Standards are frequently classified into three types – theoretical ( tight ) , normal ( sensible ) , or expected existent ( loose ) . Standards which are excessively loose or excessively tight will by and large hold a negative impact on workers motive. If excessively loose, workers will be given to put their ends at this low rate, therefore cut downing productiveness below what is gettable ; if excessively tight, workers will recognize that it is impossible to achieve the criterion, become defeated, and will non try to run into the criterion. An come-at-able or sensible criterion which can be achieved under normal on the job conditions is likely to lend to the worker ‘s motive to accomplish the designated degree of activity.

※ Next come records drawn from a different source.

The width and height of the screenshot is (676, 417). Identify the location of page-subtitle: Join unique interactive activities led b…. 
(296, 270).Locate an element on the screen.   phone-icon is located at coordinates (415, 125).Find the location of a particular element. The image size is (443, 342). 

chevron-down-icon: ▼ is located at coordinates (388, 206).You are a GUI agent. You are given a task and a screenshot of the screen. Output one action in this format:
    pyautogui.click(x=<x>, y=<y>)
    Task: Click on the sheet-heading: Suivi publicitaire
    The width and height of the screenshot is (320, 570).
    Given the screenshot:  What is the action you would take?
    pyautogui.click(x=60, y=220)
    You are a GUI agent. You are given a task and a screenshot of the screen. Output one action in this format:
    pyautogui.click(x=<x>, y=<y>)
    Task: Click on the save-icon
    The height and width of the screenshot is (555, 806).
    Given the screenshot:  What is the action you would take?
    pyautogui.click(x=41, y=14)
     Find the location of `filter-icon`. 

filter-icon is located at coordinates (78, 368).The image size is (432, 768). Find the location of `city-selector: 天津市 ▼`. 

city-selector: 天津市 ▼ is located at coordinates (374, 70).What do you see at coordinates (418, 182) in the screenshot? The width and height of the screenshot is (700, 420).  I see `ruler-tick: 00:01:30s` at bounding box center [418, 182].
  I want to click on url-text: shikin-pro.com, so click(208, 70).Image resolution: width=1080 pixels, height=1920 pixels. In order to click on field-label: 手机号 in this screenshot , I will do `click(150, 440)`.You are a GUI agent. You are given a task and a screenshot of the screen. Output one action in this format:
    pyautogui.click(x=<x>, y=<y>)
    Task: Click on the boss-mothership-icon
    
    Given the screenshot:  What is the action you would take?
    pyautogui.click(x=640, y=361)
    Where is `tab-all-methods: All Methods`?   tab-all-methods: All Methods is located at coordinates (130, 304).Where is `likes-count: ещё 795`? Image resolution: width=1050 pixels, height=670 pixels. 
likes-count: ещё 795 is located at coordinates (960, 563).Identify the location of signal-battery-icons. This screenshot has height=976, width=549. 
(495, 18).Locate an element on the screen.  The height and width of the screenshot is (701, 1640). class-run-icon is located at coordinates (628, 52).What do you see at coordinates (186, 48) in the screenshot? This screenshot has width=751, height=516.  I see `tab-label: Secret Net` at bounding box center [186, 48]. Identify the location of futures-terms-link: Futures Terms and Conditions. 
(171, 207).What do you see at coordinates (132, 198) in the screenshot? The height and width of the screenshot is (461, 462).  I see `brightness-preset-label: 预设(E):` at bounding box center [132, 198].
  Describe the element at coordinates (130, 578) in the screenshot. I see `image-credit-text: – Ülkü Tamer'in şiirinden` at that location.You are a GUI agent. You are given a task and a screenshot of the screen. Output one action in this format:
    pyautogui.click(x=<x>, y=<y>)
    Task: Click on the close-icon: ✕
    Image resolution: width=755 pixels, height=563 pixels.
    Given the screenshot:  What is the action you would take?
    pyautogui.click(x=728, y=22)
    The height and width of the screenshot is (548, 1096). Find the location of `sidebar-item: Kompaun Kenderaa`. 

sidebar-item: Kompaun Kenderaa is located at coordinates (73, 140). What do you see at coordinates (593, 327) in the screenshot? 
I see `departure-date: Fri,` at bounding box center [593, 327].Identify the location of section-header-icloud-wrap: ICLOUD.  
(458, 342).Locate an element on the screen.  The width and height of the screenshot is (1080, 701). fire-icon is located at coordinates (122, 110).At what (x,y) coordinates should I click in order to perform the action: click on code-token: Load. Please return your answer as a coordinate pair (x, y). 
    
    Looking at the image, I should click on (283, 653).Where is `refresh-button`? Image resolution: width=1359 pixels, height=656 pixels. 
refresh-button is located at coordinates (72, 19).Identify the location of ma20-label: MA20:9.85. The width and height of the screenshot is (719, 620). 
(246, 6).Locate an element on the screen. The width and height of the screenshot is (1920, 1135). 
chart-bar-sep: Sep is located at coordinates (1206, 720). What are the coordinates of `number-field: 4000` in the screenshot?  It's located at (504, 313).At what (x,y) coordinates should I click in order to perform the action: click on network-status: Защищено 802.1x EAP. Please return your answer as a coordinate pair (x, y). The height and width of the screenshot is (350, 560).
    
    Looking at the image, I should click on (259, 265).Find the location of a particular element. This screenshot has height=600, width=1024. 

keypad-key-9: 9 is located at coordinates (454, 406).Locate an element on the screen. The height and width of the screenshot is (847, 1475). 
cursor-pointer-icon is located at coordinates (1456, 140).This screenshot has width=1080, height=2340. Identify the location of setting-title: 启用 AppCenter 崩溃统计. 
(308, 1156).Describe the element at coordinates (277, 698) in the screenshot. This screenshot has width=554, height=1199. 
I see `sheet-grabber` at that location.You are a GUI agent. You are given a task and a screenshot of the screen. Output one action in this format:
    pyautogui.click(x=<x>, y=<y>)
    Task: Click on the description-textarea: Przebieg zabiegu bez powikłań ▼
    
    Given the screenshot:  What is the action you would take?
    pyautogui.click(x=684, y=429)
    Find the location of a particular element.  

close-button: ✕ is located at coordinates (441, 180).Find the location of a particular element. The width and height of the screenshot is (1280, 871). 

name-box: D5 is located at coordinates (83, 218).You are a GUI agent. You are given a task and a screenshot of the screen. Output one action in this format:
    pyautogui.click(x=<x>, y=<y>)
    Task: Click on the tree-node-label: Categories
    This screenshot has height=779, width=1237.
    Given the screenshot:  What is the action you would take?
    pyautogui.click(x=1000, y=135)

If executive direction imposes criterions, workers and works direction will be given to respond negatively because they feel threatened. If workers and works direction participate in puting the criterion, they can more readily place with it and it could go one of their personal ends.

In Harden ‘s instance, it appears that the criterion was imposed on the workers by direction. In add-on, direction used an ideal criterion to mensurate public presentation. Both of these actions appear to hold had a negative impact on end product over the first six months.

Harden made a hapless determination to utilize double criterions. If the workers learn of the double criterions, the company ‘s full measuring system may go fishy and credibleness will be lost. Company morale could endure because the workers would non cognize for certain how the company evaluates their public presentation. as a consequence, neglect for the present and any future cost control system may develop.